Problem: Give the number of lines in the data that hold the string "will". Nothing else is needed.

━━ Data to examine

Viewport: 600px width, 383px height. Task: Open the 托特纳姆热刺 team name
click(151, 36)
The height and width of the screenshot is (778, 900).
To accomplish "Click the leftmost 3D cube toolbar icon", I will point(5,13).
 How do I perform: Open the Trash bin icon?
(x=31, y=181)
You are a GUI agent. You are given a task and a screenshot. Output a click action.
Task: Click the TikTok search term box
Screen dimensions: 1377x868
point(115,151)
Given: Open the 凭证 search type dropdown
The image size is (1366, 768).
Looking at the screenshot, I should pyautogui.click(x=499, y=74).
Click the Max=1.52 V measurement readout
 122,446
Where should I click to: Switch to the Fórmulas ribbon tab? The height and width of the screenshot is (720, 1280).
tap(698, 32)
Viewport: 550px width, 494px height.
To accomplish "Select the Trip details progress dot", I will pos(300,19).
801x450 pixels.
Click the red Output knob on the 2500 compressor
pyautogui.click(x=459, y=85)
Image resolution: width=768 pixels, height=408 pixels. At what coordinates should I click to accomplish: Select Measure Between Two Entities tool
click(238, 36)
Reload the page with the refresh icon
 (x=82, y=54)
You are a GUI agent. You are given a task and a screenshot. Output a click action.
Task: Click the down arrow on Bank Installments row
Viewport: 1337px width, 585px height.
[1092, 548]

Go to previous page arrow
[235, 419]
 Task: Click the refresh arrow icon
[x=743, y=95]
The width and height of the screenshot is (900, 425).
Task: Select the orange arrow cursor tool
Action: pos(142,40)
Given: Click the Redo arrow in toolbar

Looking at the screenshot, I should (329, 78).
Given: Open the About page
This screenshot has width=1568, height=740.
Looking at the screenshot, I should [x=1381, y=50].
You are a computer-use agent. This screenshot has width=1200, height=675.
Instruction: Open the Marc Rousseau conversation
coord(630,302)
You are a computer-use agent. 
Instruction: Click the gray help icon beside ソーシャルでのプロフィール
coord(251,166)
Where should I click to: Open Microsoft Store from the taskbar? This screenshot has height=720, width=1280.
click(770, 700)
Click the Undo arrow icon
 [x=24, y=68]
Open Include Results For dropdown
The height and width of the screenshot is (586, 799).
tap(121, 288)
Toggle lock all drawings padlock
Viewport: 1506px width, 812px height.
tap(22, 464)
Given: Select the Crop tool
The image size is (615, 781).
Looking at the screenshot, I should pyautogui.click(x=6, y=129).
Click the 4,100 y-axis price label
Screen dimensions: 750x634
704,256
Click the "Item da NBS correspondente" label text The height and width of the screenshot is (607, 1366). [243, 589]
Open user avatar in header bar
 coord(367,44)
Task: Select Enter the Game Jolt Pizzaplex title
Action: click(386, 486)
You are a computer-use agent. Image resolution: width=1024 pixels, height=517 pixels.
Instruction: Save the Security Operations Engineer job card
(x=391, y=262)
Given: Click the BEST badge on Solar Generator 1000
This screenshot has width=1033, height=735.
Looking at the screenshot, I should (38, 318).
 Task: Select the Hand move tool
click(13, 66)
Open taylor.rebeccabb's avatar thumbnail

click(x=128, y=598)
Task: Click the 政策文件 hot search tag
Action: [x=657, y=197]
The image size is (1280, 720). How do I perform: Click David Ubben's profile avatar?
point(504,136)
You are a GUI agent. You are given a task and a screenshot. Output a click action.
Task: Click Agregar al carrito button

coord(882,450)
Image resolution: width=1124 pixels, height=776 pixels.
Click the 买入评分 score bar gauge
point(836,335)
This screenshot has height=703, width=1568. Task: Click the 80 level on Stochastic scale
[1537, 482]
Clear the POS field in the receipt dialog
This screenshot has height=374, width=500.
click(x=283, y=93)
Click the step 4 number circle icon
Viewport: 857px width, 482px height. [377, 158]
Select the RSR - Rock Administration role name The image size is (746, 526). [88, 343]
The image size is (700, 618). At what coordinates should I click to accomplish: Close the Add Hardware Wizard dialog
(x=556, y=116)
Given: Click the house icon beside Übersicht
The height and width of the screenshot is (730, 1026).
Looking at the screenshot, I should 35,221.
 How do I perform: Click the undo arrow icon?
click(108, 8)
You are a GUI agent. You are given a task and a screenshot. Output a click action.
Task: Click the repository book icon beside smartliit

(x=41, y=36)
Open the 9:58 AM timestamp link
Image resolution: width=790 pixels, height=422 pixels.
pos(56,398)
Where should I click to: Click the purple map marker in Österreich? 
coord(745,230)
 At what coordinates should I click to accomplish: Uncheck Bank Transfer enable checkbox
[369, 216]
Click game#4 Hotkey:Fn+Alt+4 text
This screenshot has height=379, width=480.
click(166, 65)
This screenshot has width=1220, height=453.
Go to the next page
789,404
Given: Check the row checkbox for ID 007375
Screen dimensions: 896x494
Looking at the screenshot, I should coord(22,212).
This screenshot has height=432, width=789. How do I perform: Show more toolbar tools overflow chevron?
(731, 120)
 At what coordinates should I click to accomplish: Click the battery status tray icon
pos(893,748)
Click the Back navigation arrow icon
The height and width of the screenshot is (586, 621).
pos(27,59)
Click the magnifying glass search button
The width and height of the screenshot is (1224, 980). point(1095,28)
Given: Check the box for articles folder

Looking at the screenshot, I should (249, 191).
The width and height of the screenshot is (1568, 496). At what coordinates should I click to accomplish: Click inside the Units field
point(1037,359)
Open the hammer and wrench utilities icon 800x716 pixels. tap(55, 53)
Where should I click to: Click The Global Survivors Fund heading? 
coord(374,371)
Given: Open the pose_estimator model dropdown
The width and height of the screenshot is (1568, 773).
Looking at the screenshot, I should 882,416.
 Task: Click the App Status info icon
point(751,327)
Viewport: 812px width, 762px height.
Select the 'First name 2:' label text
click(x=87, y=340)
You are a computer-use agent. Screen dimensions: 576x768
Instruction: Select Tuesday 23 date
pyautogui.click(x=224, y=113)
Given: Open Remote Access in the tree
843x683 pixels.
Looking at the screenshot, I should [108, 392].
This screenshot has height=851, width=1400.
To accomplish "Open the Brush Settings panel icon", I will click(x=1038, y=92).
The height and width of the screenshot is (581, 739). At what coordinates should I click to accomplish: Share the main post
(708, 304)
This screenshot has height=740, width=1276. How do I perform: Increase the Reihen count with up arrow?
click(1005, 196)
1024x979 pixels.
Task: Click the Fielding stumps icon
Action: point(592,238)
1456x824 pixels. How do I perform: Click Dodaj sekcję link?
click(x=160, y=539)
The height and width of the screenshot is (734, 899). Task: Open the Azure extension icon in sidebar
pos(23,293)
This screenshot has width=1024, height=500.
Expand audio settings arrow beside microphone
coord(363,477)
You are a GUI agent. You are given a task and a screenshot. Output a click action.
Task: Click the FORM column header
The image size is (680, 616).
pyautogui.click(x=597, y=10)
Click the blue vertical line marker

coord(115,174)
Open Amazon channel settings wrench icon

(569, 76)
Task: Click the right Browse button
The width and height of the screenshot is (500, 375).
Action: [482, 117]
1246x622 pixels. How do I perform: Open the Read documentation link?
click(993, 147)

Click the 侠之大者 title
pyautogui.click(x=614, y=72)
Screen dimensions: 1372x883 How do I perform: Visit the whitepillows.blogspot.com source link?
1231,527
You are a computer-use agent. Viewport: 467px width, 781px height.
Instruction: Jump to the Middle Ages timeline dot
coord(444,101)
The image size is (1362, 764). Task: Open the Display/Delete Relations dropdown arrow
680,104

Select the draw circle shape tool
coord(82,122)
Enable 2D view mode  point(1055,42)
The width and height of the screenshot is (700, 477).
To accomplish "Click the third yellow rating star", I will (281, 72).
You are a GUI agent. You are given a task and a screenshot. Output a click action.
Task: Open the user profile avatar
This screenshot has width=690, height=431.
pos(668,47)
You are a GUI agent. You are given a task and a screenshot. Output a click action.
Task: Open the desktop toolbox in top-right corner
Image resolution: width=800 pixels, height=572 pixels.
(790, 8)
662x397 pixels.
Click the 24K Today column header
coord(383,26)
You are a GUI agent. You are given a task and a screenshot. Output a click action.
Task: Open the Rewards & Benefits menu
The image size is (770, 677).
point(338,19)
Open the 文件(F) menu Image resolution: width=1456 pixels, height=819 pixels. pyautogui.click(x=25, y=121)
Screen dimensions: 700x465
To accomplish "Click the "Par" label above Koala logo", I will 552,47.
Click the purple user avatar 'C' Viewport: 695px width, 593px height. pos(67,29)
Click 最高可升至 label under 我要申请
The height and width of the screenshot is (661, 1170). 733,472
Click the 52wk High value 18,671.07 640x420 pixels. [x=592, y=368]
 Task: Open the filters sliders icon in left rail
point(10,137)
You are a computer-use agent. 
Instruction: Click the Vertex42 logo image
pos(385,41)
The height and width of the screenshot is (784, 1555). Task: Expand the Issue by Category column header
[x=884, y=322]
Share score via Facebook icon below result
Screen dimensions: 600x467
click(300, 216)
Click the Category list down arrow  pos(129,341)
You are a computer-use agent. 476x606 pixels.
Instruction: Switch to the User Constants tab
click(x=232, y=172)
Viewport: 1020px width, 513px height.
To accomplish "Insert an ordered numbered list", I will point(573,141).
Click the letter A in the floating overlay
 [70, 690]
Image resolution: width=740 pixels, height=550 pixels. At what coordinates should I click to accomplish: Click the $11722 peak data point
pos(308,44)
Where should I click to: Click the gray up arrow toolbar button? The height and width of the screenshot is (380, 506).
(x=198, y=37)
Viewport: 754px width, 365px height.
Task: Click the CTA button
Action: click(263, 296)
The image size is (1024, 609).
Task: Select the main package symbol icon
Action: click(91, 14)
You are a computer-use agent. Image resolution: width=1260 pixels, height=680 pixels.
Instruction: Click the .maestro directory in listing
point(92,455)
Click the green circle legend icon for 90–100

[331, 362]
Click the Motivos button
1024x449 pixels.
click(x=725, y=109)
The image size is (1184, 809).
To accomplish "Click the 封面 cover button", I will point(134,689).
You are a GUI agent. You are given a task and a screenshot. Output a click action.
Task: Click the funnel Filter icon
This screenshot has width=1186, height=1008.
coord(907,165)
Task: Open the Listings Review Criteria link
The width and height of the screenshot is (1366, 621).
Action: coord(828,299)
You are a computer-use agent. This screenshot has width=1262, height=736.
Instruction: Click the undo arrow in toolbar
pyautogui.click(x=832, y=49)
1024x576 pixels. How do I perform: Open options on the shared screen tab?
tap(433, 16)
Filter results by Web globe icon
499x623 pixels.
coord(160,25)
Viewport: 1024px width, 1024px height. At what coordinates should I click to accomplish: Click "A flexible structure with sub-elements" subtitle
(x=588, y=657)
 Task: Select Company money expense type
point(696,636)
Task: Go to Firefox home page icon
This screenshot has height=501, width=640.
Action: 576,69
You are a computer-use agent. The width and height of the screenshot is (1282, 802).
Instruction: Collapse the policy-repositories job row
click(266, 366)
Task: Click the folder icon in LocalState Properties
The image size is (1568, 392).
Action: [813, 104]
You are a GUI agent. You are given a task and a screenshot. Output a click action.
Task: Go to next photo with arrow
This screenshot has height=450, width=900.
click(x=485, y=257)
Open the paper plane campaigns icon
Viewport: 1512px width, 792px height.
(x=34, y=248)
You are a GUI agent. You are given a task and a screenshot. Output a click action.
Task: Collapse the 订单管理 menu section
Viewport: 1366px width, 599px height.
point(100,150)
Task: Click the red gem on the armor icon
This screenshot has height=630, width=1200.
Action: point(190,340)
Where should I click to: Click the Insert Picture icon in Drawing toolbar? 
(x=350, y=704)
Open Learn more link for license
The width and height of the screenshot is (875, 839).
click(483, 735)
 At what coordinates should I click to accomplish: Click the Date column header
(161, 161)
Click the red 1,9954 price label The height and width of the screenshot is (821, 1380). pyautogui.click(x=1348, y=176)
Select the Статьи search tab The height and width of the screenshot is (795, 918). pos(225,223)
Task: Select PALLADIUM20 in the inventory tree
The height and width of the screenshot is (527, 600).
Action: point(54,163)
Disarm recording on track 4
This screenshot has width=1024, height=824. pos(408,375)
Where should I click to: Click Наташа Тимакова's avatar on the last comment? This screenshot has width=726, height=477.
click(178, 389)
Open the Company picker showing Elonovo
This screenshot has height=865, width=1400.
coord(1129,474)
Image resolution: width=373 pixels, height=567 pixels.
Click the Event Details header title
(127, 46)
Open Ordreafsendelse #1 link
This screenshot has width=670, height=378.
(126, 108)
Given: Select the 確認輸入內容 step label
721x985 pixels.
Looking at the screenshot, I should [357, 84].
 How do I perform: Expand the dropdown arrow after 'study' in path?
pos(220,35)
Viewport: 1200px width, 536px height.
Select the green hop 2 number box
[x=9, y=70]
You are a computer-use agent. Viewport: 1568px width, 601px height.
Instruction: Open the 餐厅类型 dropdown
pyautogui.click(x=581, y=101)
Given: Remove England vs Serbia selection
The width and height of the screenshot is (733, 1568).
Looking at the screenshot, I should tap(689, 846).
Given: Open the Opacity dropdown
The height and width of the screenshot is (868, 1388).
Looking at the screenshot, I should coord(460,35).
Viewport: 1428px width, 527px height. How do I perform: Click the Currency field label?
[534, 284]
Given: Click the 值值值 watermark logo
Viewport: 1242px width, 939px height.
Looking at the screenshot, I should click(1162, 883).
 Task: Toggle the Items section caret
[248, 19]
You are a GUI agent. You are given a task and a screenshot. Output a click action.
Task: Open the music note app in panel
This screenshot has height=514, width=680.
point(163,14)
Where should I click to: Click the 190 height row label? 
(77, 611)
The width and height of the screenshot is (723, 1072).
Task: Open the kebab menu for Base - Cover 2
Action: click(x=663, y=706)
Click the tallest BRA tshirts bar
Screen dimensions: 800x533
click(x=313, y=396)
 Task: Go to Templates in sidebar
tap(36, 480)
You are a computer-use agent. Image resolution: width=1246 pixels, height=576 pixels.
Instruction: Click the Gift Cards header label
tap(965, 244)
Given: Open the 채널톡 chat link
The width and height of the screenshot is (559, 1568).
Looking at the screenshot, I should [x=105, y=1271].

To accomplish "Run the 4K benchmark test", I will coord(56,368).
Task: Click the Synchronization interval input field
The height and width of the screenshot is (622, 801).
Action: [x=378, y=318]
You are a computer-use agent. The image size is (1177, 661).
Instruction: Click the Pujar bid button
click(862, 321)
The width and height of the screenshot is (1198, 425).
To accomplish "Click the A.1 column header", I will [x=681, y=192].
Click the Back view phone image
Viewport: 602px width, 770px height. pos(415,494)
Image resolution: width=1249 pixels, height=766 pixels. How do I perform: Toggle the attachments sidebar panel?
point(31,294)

━━━━

Answer to the exercise: 9